The Lords of Goldman, who tend to come from Ivy League schools, looked down on the hustlers at lower-ranked firms like Lehman, who came out of state schools and the trading pits. Lehman was an old firm, but its modern incarnation was built in the image of its scrappy CEO, Fuld, who came from the trading floor and liked to make big, risky bets. Fuld was called "the Gorilla," a nickname some might have resented. Fuld kept a toy gorilla in his office. His ethos was us (the public-school guys—Fuld went to the University of Colorado) against them (the Harvard know-it-alls like Paulson of Goldman Sachs). Paulson and Fuld have known each other for years. For the record, as well as in private, Paulson describes Fuld as a "good guy" and even as a "friend." (Fuld declined to speak to NEWSWEEK). But knowledgeable Wall Streeters and government officials who asked to remain anonymous in order to speak more freely say that Paulson regarded Fuld as a gambler who lost sight of reality.
Paulson began having his doubts about Fuld—and the future of Lehman—as early as October 2007, when Lehman made a big bet on commercial real estate even though there were signs the deal was unwise. Paulson remained dubious about Leh-man's rosy earnings reports for the first half of 2008, and when the red ink began to show in June, he began urging Fuld to scale back Lehman's leverage and find a buyer or a fresh infusion of capital. He was frustrated, say these knowledgeable sources, when Fuld stubbornly demanded terms that were too favorable to Lehman to attract any buyers or investors.
Fuld's 31st-floor midtown office had sweeping views of the Hudson River and the New York City skyscrapers. In early September, the executive suite of Lehman Brothers became a kind of war room; day and night, Fuld's lieutenants padded about, munching M&M's and chugging Diet Cokes, as they searched, with growing desperation, for a solution. A South Korean bank had seemed interested in investing, then backed off. Fuld and his men tried to stay hopeful. Six months earlier, in March, JPMorgan had rescued the failing investment bank Bear Stearns—with the help of a loan from the federal government. In early September, the Feds seized control of Fannie Mae and Freddie Mac, the two mortgage giants sucked down by the collapsing real-estate market. Surely, the Lehman team believed, the Feds would step in to help—if Lehman could only find a buyer.

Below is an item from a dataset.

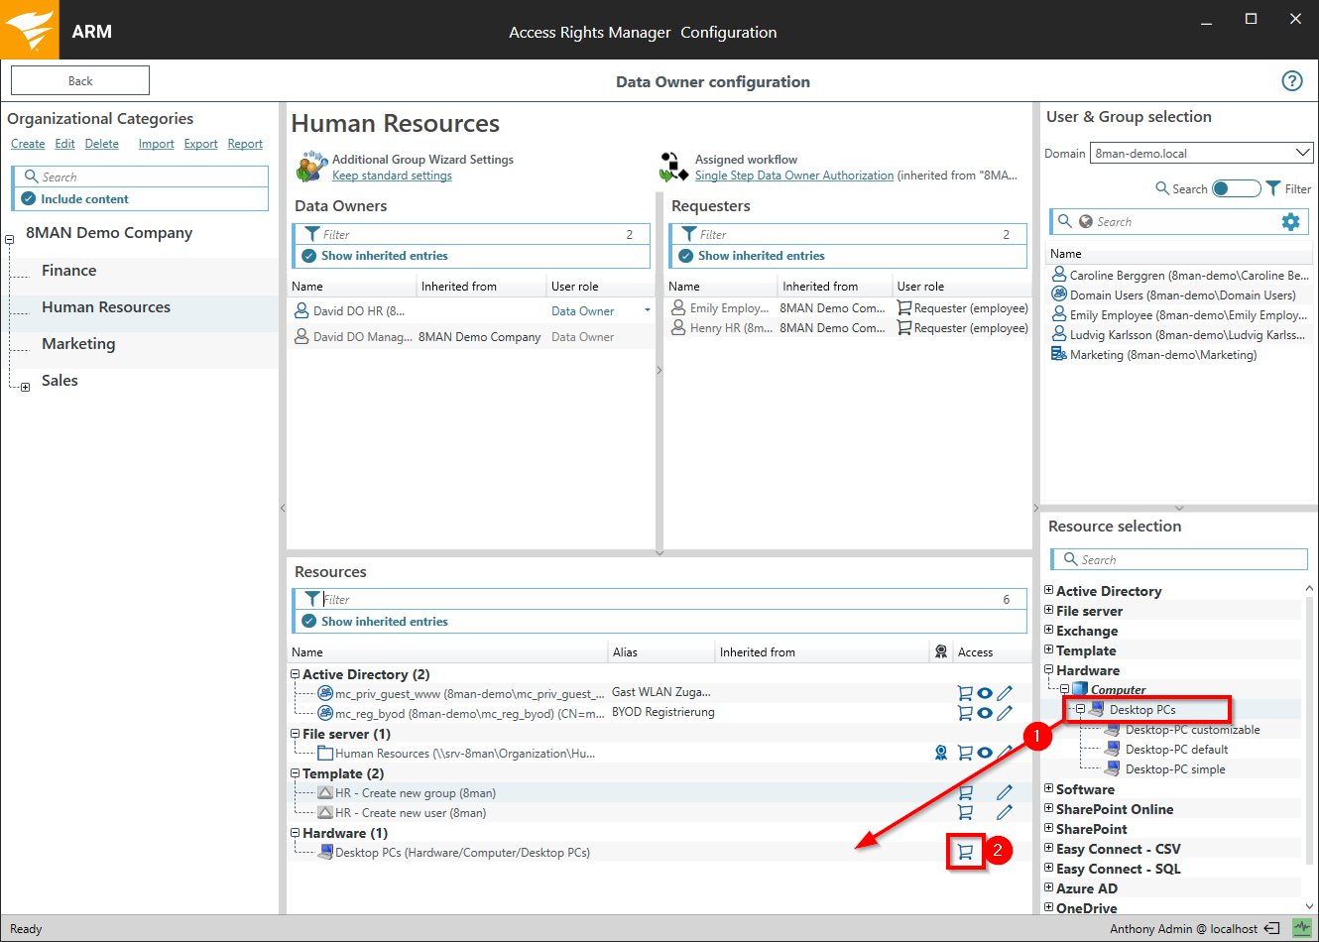
Task: Expand the Sales category node
Action: click(25, 388)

Paulson does not seem to have grasped the urgency of the looming disaster. Although top financial experts were warning about the housing bubble back in 2006, Paulson—by his own admission—was not paying much attention to the way banks were slicing and dicing mortgages and selling them as complex securities. "I didn't understand the retail market; I just wasn't close to it," he told NEWSWEEK. But while he was at Goldman, he had lobbied Congress—successfully—for new rules allowing investment houses to at least double the amount of leverage they could carry.